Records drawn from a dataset
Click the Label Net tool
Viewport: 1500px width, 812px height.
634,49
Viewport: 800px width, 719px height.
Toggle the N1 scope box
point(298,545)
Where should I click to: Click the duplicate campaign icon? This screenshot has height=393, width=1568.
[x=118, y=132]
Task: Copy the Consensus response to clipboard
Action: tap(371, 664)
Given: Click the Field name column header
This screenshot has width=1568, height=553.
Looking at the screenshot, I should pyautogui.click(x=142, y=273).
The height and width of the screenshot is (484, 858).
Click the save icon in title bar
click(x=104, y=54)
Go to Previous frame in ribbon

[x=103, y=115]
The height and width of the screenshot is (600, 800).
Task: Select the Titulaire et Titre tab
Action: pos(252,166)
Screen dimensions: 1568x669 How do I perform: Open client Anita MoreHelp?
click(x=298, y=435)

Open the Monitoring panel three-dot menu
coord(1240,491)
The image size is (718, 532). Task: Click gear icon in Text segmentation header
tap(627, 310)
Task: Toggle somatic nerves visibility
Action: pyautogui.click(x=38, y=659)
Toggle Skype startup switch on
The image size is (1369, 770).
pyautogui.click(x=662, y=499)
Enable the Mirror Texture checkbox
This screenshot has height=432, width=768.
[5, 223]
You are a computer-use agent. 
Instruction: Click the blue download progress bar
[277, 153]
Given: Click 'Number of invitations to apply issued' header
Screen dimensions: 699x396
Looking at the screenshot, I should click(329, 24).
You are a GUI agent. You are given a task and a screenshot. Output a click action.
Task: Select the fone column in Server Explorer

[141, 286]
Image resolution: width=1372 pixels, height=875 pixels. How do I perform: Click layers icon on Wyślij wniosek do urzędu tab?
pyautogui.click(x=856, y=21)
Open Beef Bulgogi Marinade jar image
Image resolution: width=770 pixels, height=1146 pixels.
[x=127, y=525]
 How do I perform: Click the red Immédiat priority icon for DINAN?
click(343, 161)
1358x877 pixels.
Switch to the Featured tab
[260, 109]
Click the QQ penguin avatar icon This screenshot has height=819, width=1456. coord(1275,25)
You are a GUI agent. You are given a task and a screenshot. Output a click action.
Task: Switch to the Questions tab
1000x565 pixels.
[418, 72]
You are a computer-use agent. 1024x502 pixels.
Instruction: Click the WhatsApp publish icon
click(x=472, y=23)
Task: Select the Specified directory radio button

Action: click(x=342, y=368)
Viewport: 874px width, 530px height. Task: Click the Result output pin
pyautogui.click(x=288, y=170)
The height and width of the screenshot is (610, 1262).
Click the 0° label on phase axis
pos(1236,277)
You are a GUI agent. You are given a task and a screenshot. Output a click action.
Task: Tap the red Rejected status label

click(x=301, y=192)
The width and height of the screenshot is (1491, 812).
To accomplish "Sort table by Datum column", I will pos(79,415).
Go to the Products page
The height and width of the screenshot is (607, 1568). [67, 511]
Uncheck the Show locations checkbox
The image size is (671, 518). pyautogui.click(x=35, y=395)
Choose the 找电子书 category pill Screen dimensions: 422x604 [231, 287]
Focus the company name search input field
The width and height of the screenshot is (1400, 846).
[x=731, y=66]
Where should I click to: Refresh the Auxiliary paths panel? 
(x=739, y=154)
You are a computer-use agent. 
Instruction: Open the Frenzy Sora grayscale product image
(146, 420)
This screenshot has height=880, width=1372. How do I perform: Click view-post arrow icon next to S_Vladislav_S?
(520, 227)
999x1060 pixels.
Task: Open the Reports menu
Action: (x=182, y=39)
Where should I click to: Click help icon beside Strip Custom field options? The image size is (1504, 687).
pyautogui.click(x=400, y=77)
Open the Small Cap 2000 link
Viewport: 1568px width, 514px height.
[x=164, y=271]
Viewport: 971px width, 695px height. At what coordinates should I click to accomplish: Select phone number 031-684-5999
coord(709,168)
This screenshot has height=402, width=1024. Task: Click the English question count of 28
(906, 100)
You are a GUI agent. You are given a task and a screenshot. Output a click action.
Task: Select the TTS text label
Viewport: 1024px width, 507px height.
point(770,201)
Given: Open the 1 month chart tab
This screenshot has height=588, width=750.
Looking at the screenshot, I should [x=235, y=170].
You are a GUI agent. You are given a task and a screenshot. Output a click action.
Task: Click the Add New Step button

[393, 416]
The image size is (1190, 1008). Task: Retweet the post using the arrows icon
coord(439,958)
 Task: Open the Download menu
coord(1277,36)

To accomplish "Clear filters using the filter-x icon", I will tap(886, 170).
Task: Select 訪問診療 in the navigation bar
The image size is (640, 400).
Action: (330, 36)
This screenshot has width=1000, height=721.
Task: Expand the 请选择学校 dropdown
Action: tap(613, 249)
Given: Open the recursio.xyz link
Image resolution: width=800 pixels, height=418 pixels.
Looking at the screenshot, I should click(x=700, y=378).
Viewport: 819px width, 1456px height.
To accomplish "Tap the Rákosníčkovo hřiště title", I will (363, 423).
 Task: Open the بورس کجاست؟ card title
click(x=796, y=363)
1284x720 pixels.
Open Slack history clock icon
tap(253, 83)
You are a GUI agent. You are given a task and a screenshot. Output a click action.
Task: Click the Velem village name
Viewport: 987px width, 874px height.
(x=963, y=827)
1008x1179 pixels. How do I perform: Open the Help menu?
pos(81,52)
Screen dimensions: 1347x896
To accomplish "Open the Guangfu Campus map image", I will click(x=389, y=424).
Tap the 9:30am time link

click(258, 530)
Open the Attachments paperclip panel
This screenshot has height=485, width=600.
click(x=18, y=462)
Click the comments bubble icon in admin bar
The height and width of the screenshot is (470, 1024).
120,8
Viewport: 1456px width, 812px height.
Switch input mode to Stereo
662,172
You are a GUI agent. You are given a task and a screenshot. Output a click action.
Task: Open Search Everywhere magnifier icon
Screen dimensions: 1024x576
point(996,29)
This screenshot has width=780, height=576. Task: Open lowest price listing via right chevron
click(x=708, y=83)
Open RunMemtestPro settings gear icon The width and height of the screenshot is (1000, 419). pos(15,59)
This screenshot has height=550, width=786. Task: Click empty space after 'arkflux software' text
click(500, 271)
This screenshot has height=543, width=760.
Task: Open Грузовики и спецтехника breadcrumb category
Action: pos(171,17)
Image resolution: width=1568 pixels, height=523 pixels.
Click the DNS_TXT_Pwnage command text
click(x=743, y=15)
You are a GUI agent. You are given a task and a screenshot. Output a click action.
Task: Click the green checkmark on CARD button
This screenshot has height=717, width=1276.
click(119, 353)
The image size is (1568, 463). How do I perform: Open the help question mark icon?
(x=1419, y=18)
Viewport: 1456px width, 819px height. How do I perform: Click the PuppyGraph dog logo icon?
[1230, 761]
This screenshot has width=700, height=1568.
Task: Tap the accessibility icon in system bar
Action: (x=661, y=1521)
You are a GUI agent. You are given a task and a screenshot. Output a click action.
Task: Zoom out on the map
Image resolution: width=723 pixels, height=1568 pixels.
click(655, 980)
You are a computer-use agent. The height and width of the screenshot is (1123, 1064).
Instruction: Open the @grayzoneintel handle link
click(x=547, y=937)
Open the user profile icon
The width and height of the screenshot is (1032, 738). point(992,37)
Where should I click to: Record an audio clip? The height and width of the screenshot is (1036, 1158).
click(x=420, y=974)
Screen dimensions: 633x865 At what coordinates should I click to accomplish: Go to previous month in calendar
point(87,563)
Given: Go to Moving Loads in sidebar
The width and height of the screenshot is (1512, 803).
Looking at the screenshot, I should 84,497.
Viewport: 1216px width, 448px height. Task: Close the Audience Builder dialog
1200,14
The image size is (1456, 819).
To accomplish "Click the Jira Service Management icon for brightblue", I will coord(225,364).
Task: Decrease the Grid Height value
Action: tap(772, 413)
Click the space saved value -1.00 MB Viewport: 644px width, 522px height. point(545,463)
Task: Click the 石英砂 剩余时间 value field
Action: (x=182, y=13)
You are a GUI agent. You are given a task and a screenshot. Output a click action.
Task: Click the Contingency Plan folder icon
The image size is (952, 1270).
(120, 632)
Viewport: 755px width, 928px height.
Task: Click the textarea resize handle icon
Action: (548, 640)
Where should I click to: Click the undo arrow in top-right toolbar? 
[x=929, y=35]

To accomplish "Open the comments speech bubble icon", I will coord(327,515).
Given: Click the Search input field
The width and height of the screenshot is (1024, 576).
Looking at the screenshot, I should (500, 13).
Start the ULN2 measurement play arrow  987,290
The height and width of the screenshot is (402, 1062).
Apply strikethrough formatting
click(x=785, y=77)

* _THE TASK_: Check each line above for "name" and return the ones that have it.

* _WRITTEN ANSWER_:
Given: Click the Field name column header
Focus the company name search input field
Task: Click the Velem village name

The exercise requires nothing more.